Thank you. After modyfing my design as per teh sample I get all 400k examples treated as "outside". I guess SVM isnt doing right thing for me. When I use Naive Bayes or GBT I get some predictions though, but way too many fasle postives.

To further refine my other working models, is there a way we can feed the confirmed false positive meters as an additional input data as a feed back (not theft/false postive) to the model, so that model refines and start treating these as not theft and yields a better output(prediction)?

Thx

MartinLiebig

Hi,

What you describe is Boosting. This is the technique GBTs are using internally.
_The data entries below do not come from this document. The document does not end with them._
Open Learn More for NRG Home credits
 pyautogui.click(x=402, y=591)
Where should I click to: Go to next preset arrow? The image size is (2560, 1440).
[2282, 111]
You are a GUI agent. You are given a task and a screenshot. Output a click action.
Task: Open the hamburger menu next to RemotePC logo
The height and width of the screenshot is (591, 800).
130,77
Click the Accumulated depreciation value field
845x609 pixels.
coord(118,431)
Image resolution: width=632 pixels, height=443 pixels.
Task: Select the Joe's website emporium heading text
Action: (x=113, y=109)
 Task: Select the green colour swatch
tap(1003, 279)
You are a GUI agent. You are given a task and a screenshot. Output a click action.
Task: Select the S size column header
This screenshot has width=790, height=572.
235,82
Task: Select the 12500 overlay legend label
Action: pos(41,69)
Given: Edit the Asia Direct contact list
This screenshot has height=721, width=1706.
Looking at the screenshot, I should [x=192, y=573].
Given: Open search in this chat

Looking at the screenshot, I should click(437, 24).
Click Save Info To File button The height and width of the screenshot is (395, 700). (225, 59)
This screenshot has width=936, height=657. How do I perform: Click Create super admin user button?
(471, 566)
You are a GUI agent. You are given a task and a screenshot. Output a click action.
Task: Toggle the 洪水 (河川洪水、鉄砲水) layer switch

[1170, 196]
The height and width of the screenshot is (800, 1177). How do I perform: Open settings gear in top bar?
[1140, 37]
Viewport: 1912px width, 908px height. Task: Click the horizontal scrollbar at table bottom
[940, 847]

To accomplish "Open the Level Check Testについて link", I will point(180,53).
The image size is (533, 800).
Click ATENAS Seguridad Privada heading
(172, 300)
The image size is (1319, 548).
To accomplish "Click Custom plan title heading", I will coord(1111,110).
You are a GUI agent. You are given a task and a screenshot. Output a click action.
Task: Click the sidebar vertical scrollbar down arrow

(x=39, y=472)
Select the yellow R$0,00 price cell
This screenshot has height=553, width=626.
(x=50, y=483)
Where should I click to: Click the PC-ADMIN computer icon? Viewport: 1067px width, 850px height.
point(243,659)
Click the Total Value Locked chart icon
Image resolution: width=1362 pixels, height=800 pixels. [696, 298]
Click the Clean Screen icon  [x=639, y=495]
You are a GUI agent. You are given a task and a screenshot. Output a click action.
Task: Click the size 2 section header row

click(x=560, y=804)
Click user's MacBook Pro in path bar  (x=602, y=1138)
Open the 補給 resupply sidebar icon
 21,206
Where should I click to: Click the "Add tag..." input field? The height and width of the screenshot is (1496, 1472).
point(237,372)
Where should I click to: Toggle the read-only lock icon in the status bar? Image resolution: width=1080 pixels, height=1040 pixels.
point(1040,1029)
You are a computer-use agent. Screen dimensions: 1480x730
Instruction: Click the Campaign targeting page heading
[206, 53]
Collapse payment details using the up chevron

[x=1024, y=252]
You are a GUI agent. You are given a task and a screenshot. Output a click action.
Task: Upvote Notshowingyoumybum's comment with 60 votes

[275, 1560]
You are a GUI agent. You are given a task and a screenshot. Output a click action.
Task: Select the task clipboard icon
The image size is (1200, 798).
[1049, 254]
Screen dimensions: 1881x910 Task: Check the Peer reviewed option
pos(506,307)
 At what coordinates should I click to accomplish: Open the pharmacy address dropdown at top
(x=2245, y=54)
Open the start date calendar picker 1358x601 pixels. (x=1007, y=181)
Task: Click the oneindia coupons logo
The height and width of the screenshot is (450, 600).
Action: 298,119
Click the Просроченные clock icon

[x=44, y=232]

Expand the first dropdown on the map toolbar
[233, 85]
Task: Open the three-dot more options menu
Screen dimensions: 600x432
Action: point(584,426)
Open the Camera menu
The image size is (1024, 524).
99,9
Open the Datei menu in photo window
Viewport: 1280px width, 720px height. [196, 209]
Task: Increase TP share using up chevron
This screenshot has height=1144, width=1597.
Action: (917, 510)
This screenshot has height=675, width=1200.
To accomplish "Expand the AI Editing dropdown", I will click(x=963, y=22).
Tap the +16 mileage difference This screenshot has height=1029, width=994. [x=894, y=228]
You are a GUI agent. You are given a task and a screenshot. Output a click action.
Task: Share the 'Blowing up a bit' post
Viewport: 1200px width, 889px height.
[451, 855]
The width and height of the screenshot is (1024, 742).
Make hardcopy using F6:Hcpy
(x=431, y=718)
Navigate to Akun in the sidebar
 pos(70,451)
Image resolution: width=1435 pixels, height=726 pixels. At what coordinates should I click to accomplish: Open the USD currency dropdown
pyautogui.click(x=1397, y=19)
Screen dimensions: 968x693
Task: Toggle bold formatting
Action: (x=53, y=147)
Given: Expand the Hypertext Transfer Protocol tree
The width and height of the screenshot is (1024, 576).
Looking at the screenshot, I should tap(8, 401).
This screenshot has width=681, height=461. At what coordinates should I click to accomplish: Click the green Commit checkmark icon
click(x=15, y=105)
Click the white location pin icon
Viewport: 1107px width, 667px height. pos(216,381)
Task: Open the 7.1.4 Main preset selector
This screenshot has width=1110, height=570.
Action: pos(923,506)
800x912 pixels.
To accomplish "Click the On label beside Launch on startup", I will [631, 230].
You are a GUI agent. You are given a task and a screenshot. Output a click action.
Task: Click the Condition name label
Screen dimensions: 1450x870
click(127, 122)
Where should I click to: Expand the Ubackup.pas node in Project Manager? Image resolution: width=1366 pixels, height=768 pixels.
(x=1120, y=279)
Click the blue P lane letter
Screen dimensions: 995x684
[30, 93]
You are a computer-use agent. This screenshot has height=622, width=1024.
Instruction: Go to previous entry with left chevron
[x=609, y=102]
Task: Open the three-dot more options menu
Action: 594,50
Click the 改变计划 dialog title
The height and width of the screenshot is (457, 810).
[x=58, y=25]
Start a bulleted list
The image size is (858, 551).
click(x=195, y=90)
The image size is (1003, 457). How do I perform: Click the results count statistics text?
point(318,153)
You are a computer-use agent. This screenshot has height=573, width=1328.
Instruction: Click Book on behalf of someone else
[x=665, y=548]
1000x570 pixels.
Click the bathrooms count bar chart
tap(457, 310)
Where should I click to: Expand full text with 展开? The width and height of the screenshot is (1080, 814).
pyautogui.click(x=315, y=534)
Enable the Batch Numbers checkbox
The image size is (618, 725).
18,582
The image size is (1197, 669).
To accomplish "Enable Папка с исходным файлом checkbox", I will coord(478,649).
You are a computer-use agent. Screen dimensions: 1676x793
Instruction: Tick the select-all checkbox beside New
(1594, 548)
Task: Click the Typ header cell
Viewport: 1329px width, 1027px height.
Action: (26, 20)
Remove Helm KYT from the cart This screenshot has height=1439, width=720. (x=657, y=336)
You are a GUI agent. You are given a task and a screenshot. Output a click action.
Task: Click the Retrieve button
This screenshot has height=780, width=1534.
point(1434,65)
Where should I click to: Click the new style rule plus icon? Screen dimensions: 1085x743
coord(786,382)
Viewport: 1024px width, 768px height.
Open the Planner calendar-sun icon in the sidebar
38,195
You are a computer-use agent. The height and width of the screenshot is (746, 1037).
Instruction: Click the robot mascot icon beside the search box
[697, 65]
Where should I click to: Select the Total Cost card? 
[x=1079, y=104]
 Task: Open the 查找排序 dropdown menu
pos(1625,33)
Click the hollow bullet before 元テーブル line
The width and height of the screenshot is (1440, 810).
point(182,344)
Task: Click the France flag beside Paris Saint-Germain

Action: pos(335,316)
Did you run a Grid optimize for GBT and SVMs? What kernels did you try?

Best,

Martin

sunnyal

Hi Martin,

Thanks for your note.

Yes, I tried optimizing parameters for SVM and it didn’t yield much of benefit. I used rbf kernel for SVM and tried optimizing SVM for Gamma and C values, but it was running for 2 days and still going. I tried limiting example set and optimize for only actual known theft and yet it results were terrible. I also tried GBT, but not better results. Can you suggest me the what parameters and appropriate values one should optimize for GBT?? However, Naive Bayes yielded a better result than any other learners as it predicted few flat line power consumption (which are possible candidates), However, all of them seem false positives when we actually investigated those homes. As such, is there any way we can feed these false positives back to NB or GBT model to not treat these meters as positives??

Thanks for your support